Last modified: June 19, 1996 7:00 PM PDT
Sony hopes for digital revolution
"In those good old days, Sony made electronics equipment, three national networks ruled the airwaves, computers referred to IBM mainframes, and phone companies minded their own business," Idei said in a speech seven months after taking the helm of the Japanese multinational. These days, he added, "it seems that everyone is jumping into everyone else's business, and the old rules are broken."
At the age of 50, Sony is having a midlife crisis. Once dominant in all things electronic, the conglomerate is now facing the "maturation" of the home entertainment industry, where widely available technology and low-cost labor have led to rising competition and smaller profits. As a result, Sony is staking much of its future on personal computing, a relatively unknown territory where companies that survive more than a year are often considered hardened veterans.

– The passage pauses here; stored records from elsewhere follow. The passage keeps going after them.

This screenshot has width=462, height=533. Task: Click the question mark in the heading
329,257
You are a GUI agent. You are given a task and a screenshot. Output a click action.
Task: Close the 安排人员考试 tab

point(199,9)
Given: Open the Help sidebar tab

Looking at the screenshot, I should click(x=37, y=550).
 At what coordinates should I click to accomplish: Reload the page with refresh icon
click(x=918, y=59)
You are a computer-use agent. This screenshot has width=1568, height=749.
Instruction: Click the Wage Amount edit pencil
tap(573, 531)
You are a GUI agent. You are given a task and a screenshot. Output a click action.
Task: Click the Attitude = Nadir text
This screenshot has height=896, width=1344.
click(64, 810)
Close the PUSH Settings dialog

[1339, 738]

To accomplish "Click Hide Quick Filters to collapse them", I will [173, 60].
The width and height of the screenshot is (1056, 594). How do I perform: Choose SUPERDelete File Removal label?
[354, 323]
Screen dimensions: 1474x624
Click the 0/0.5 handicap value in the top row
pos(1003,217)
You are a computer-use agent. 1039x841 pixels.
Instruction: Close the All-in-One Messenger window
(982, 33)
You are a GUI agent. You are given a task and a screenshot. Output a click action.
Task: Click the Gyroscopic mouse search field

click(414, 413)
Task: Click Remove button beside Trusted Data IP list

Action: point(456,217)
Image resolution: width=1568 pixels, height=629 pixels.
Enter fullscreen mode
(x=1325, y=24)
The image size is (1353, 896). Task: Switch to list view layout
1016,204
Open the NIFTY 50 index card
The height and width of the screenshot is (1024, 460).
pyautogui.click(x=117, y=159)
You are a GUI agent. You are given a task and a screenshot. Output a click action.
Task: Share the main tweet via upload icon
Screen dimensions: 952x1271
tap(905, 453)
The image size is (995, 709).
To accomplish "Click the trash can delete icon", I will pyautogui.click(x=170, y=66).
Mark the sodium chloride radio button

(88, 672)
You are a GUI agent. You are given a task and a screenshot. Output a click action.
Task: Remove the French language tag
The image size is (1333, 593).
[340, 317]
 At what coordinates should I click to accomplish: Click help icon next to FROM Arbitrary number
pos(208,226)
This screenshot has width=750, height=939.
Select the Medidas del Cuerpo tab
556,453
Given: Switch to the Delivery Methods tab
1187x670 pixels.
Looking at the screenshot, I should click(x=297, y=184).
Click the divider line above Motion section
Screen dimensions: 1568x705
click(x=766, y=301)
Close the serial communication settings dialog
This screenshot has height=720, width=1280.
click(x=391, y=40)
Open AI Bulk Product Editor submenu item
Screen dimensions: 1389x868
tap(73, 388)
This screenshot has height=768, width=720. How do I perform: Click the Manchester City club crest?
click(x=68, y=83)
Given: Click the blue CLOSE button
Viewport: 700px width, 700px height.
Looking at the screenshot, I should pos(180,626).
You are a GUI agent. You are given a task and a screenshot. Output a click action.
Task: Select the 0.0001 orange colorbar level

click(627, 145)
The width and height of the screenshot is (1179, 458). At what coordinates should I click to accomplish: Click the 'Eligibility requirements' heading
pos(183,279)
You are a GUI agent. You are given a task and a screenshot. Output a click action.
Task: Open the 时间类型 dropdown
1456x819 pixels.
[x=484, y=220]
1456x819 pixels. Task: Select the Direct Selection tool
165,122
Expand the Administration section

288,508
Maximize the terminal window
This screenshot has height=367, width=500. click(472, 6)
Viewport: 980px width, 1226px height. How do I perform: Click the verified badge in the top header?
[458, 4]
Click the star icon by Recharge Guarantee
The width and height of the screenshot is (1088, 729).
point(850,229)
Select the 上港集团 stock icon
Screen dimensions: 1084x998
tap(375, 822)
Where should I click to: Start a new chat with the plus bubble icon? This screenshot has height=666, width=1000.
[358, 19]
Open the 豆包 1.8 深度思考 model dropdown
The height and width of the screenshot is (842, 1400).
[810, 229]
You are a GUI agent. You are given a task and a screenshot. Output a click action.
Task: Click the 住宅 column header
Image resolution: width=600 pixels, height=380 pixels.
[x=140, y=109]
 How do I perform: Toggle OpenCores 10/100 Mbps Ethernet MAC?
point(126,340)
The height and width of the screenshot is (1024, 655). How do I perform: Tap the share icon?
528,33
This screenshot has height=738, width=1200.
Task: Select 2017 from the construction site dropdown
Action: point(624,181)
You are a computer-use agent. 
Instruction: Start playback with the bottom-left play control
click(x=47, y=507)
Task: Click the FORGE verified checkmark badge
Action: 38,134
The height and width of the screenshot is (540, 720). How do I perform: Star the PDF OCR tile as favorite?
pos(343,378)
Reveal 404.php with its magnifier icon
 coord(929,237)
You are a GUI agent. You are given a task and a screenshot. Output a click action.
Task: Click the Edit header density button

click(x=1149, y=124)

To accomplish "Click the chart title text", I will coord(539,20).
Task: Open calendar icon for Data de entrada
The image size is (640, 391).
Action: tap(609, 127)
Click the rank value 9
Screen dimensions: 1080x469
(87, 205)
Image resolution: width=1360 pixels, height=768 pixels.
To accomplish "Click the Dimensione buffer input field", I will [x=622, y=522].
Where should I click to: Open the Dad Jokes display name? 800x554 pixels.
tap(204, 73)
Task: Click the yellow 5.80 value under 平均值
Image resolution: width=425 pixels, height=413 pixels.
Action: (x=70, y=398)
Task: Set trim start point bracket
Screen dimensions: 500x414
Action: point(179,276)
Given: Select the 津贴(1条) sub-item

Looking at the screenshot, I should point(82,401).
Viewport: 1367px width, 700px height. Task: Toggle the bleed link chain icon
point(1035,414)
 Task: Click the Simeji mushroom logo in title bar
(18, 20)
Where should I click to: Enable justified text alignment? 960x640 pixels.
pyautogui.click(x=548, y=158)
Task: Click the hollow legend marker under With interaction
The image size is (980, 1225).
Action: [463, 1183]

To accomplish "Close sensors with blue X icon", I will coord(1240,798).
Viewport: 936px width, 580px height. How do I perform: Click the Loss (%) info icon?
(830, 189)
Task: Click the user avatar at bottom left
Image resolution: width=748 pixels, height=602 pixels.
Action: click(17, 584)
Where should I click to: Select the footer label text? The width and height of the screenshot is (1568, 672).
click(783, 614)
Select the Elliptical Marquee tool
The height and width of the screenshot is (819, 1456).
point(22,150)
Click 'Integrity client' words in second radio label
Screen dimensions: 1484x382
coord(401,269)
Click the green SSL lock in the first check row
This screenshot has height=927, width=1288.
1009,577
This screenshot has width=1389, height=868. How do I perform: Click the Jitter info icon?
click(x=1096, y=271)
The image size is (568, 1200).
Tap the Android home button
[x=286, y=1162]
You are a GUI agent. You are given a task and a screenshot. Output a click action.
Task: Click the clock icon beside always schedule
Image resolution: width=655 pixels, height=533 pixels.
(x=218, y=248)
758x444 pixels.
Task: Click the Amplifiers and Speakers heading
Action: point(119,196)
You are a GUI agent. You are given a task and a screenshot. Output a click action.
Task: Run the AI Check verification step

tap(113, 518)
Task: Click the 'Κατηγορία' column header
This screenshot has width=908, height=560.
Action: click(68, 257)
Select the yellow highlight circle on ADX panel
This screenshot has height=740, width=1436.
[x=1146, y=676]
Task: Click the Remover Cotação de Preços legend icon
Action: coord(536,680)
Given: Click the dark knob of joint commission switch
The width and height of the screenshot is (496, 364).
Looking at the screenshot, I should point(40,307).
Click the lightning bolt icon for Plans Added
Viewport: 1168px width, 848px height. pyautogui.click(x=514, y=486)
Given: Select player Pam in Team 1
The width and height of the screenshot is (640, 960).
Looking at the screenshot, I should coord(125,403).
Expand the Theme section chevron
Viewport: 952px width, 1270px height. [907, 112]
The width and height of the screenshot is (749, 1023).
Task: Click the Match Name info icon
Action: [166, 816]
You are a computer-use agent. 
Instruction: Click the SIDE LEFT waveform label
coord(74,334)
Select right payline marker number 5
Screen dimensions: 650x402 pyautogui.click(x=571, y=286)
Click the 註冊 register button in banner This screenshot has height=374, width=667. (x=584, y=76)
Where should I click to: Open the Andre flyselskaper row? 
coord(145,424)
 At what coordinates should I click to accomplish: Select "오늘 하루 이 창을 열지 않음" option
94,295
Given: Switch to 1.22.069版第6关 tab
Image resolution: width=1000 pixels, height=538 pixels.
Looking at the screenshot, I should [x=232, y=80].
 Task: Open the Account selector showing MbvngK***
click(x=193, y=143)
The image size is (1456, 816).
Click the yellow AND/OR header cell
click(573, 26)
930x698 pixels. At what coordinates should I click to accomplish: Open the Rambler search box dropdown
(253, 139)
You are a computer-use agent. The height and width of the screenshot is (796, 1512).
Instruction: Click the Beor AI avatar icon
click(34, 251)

The consequences of Sony's course go far beyond the Spartan hallways of corporate Tokyo. As other Japanese companies follow the industry leader's path, its strategy could presage a new economic war between Japan and the United States, which has long considered the PC market its own. And the move will likely have a significant impact on the technology itself by hastening the anticipated merging of the television set and the personal computer--a convergence that digital soothsayers predict will be felt with Loma Prieta-like magnitude from Hollywood to Wall Street.
With stakes this high, Sony is wasting no time. Barely six months after announcing its plans to enter the PC market in a major partnership with Intel, Sony showed the world its first branded personal computer at the PC Expo this week in New York. [See CNET analysis of Sony PC]
A company official also disclosed to CNET that it is planning a notebook that would bear the Sony nameplate. Lastly--for now--it is considering the possibility of manufacturing a Network Computer, the Oracle-sponsored box designed primarily for affordable Internet usage at a target price of $500.
A critical mass"The PC is approaching a major stage in its development," said Carl Yankowski, president and COO of Sony Electronics. "The consumerization of the PC in the United States is finally reaching critical mass."